Geselchte Affen oder die Milch ist schlecht

Riese Kaffeebecher

Die Grenze zwischen Erträglich und Unerträglich dürfen Sie sich vor allem nicht als begreifbar vorstellen. Es ist eher so, dass alles so ist wie vorher, nur dass sich Verbindungen gelöst haben oder manche Dinge nicht mehr gehen, was der/die Betroffene und seine/ihre Umgebung erst recht nicht beziehungsweise nur unter gewissen Umständen und bei bestimmten Gelegenheiten bemerkt. Sie kennen das: Die Milch ist schlecht. Die Milch steht ganz friedlich in ihrer Flasche im Kühlschrank. Sie sieht aus wie immer. In der Früh greifen sie in den Kühlschrank, um einen Schuss Milch in den Kaffee zu geben und dann sehen Sie diese kleinen Flocken im schwarz bleibenden Kaffee und Sie wissen, die Milch ist verdorben.

Das, was als eine milchig weiße Einheit ausgesehen hat, entpuppt sich als Gemisch. Die Teile des Gemischs haben sich getrennt. In aller Stille und endgültig. Aus einer schlecht gewordenen Milch können sie keine genießbare Milch mehr machen. Da können Sie sich halbtot schütteln. Nichts zu machen. Umso ärgerlicher, wenn Experten für das Menschliche Ihnen den mondgesichtigen Rat geben: Immer fest schütteln. Es wird schon wieder! Hass flammt auf.
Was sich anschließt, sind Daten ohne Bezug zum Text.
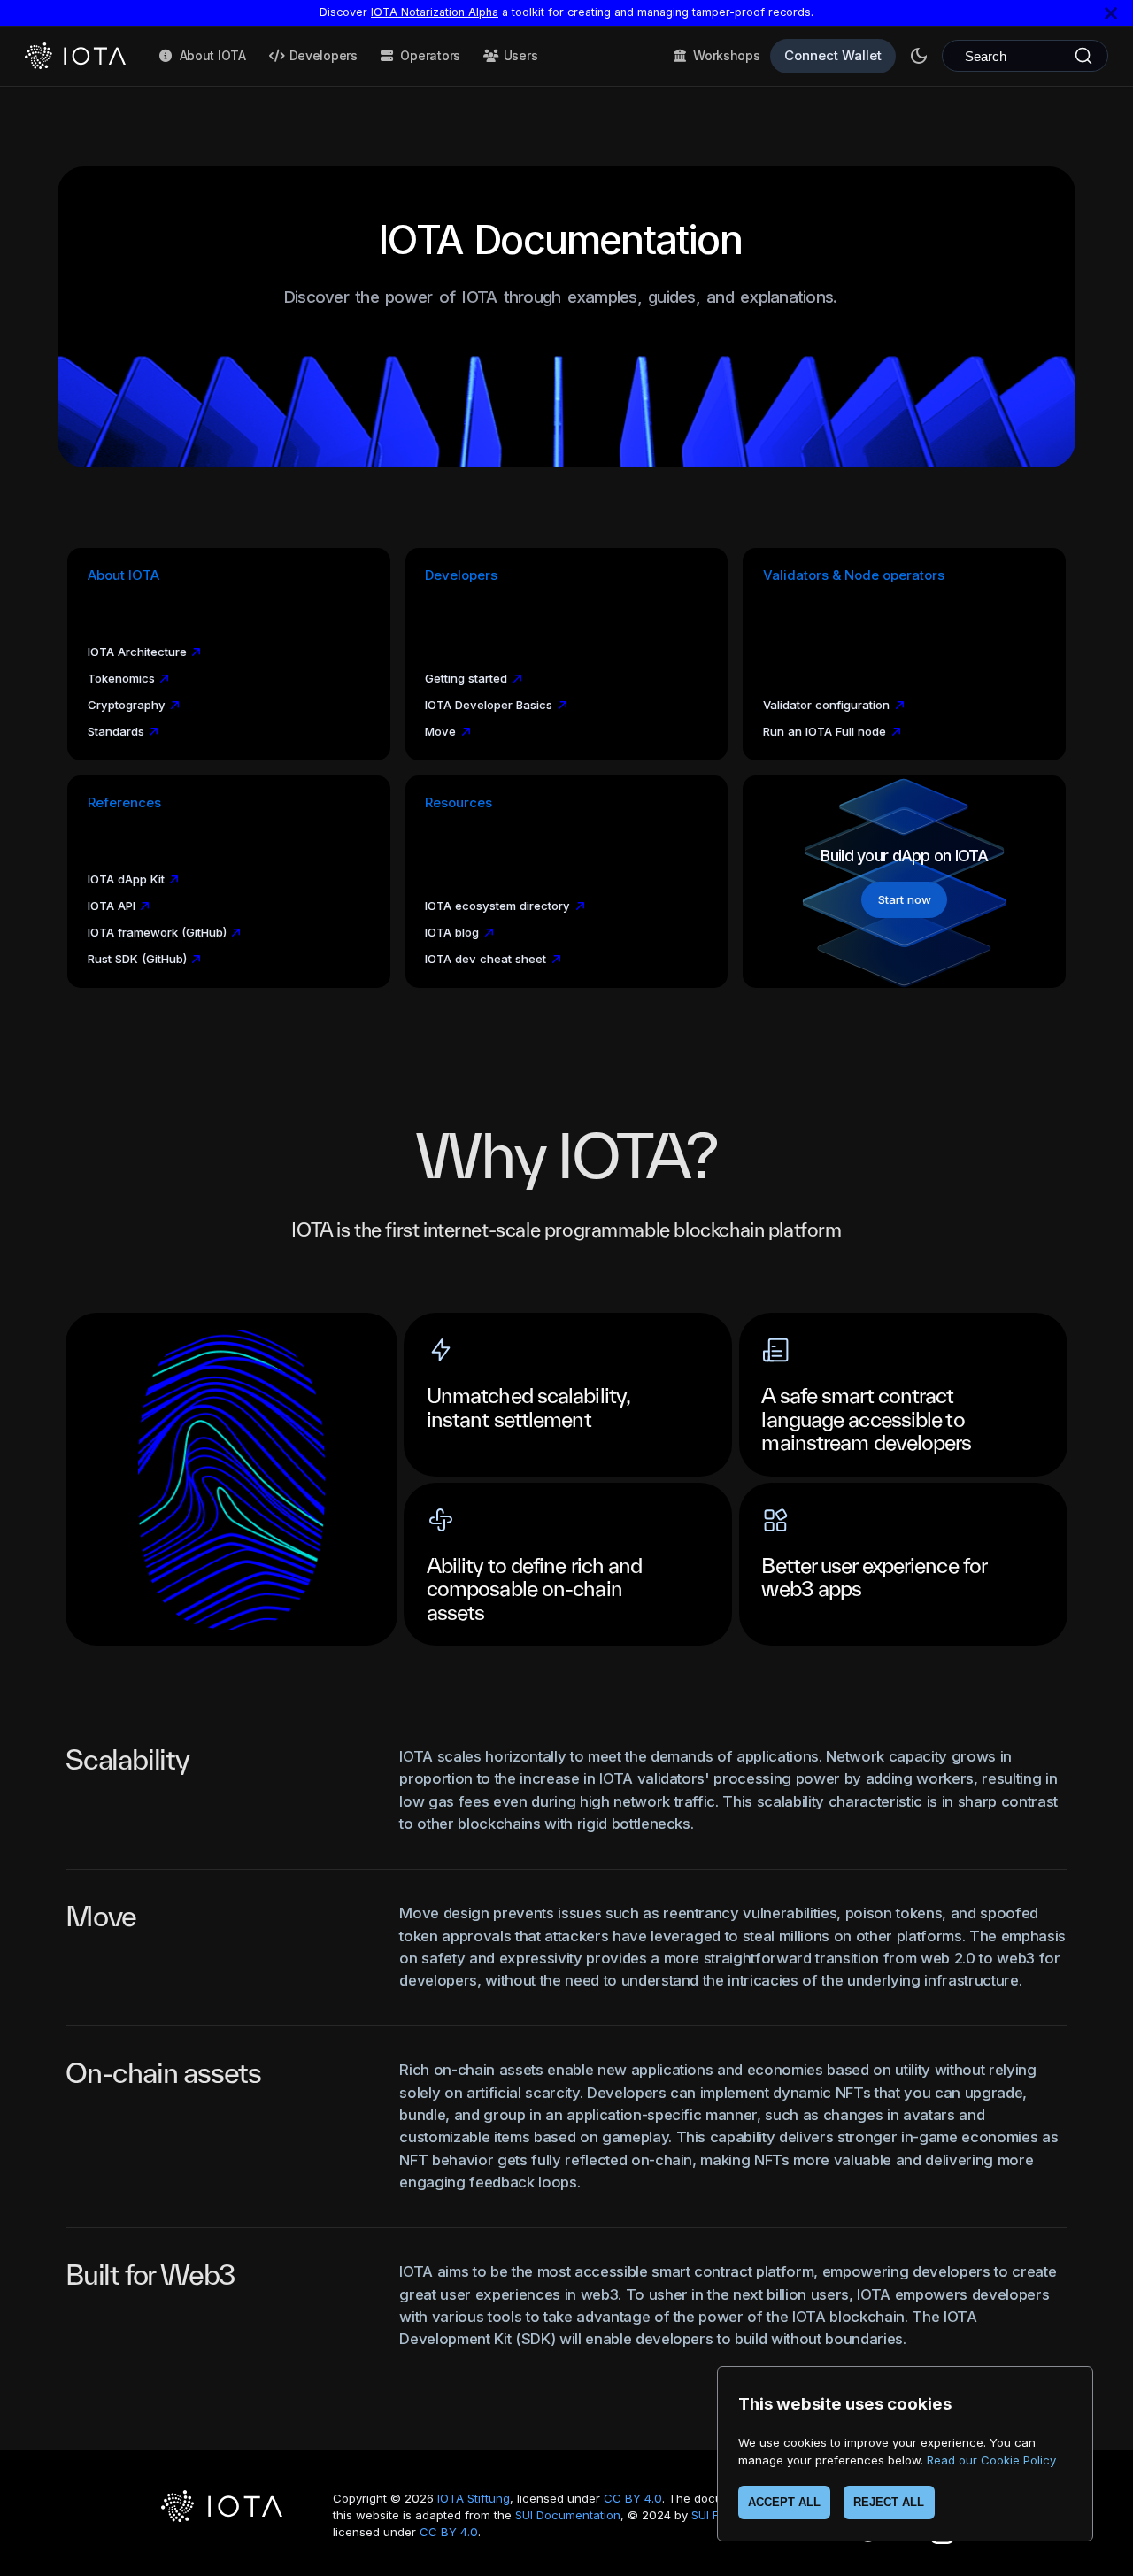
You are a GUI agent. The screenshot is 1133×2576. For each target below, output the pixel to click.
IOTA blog (452, 932)
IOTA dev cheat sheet (485, 959)
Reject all (888, 2502)
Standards (116, 731)
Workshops (726, 55)
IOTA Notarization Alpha (434, 12)
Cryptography (127, 705)
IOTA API (111, 906)
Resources (458, 803)
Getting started (466, 678)
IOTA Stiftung (473, 2498)
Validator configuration (826, 705)
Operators (429, 55)
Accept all (784, 2502)
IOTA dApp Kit (126, 879)
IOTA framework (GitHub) (157, 932)
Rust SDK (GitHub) (137, 959)
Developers (323, 55)
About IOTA (213, 55)
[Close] (1111, 13)
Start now (904, 899)
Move (440, 731)
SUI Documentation (567, 2515)
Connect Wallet (833, 55)
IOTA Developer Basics (488, 705)
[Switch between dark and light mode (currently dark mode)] (919, 55)
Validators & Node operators (853, 575)
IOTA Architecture (137, 651)
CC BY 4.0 (633, 2498)
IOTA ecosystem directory (497, 906)
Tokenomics (121, 678)
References (124, 803)
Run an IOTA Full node (824, 731)
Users (521, 55)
Hilflosigkeit. Schlecht. Mir wird schlecht. Kopfweh, Schwindel, Erbrechen. Migräne. Medikamente. Injektionen. Dann kommt das Leben zurück. Man hat wieder Appetit auf eine Wurtsemmel, eine Zigarette, ein Glas Bier, man ist wieder zurück in der Arena des Konsums und das Leben geht weiter. Na also. So ernst kann die Sache nicht gewesen sein. Das stimmt und stimmt auch nicht, denn ein Trauma ist per se jenseits von Ernst und Nichternst. Leiden, Schmerz, Hass, Wut, Trauer, alle Gefühle sind noch, um im zuvor gewählten Bild zu bleiben “Milch”. Das Unerträgliche liegt nicht in den Ereignissen sondern in den Bedeutungen. Jaques Lacan hat entdeckt, dass das Objekt untrennbar mit seiner Bedeutung verbunden ist. Die Mutter ist “die Mutter”. Das ist so einfach und im Denken schwer durchzuhalten, dass er selbst verrückt geworden ist. Aber es war der richtige Ansatz.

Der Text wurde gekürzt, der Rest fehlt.